Qué hacer:
a) Reescribe el pasaje del texto sobre Stephen Hawking desde "Prefiero hablar de" hasta "son mentes libres." y sustituye "cosmología" por "astrofísica".
b) Retoma el texto sobre Stephen Hawking y continúalo a partir de donde termina.

Texto original:
++++++++++

Prefiero hablar de Stephen Hawking en presente y contemplándolo como una entidad real más que como un suceso en el tiempo o una vida pasada. Acaba de morir, es cierto. Pero el Stephen Hawking de mi memoria sigue siendo el mismo. Ese es el secreto de la inmortalidad. Las personas persisten en la memoria de los que siguen vivos. El primer recuerdo vívido que conservo del genio de la física y la cosmología es su discurso de aceptación del Premio Príncipe de Asturias de la Concordia en 1989. Decía a través de su sintetizador de voz casi literalmente: «Es imposible limitar el alcance de la investigación científica. Jamás se podrá evitar que un científico entretenga su mente en hacerse preguntas sobre la realidad y proponer respuestas a esas preguntas». Es cierto: los científicos son mentes libres.

Tengo otro recuerdo impactante en mi memoria personal sobre Stephen Hawking, un recuerdo casi tan contundente como el impacto de un meteorito de 1,5 kilómetros sobre mi manera de ver nuestra civilización, la Humanidad, nuestra vida en la Tierra. Decía también Hawking más recientemente: «La única estrategia segura para salvar la Humanidad es buscar refugio en otro planeta».

Se trata en ambos casos de reflexiones casi de sentido común, pero hechas desde la posición privilegiada de una mente prodigiosa que, por eso mismo, merecen ser tenidas muy en cuenta.

++++++++++

Ítems almacenados:
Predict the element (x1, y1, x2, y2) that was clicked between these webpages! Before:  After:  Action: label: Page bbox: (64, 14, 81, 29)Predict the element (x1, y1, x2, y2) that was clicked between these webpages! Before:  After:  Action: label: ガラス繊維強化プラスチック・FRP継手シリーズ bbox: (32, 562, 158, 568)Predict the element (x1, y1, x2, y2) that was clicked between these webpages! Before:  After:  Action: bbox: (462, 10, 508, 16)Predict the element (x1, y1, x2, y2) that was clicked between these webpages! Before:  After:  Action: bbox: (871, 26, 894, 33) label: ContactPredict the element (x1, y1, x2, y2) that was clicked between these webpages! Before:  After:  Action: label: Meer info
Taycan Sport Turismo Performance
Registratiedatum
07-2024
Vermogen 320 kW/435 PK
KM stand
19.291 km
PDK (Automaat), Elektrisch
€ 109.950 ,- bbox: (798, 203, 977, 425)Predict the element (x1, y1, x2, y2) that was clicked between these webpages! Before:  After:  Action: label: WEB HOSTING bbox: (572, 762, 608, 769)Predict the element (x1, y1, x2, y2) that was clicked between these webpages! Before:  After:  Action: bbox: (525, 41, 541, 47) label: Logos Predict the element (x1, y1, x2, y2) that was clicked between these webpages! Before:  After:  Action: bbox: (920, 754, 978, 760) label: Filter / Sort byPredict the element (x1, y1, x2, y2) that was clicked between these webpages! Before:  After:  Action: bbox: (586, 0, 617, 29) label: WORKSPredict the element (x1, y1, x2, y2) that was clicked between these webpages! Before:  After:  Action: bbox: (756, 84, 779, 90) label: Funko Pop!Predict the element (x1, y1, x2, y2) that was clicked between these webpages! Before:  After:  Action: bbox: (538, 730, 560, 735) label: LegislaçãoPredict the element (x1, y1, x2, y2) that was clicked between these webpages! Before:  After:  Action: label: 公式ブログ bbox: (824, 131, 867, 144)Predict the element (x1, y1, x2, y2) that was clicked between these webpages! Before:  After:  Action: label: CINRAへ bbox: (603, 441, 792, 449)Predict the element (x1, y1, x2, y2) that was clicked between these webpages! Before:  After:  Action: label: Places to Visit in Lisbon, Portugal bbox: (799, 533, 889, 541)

++++++++++

Lista de respuestas:
a)
Prefiero hablar de Stephen Hawking en presente y contemplándolo como una entidad real más que como un suceso en el tiempo o una vida pasada. Acaba de morir, es cierto. Pero el Stephen Hawking de mi memoria sigue siendo el mismo. Ese es el secreto de la inmortalidad. Las personas persisten en la memoria de los que siguen vivos. El primer recuerdo vívido que conservo del genio de la física y la astrofísica es su discurso de aceptación del Premio Príncipe de Asturias de la Concordia en 1989. Decía a través de su sintetizador de voz casi literalmente: «Es imposible limitar el alcance de la investigación científica. Jamás se podrá evitar que un científico entretenga su mente en hacerse preguntas sobre la realidad y proponer respuestas a esas preguntas». Es cierto: los científicos son mentes libres.

b)
Y luego está obviamente la memoria de la ingente obra del físico Hawking: sus aportaciones a la comprensión de los agujeros negros y al origen y evolución del universo. Y su actividad divulgadora del conocimiento científico a través de obras como Breve Historia del Tiempo, El universo en una cáscara de nuez o Una brevísima historia del tiempo.

Igual que otros grandes genios de la física, como Newton o Einstein, también Hawking abordó la elaboración de una teoría del todo, una teoría que explicase la realidad conocida. En su caso buscó una teoría unificadora que combinase la cosmología y su estudio de lo muy grande con la mecánica cuántica y el estudio de lo muy pequeño.

Como extensión filosófica de su ciencia se le atribuye una negación de la necesidad de la existencia de un dios creador del universo. En su obra El gran diseño, afirma: «Porque existe la gravedad, el universo puede crearse y se creará a sí mismo de la nada»... «La creación espontánea es la razón por la que hay algo en lugar de no haber nada, la razón por la que el universo existe y la razón por la que existimos nosotros mismos».

En cuanto a su perfil más humano, es de sobra conocida su heroica manera de abrazar un destino marcado por esa enfermedad terrible, la esclerosis lateral amiotrófica, que amenazó con aislarlo del mundo a los 21 años, pero que provocó en él precisamente un efecto contrario. Lo conocemos como el genio en silla de ruedas que desarrolló su propio código para comunicar sus pensamientos y seguir trabajando y produciendo ciencia durante años hasta su muerte.

El 14 de marzo de 2018 ya figurará como una fecha señalada en la historia de la ciencia. Su muerte deja un vacío que el universo tardará bastante en llenar espontáneamente. Su colega Lawrence Krauss ha lanzado el siguiente tweet en su memoria: «Una estrella acaba de apagarse en el cosmos. Hemos perdido un ser humano asombroso. Stephen Hawking luchó por explicar el cosmos con valentía durante 76 años y nos enseñó a todos algo importante sobre lo que de verdad significa celebrar la vida como un ser humano».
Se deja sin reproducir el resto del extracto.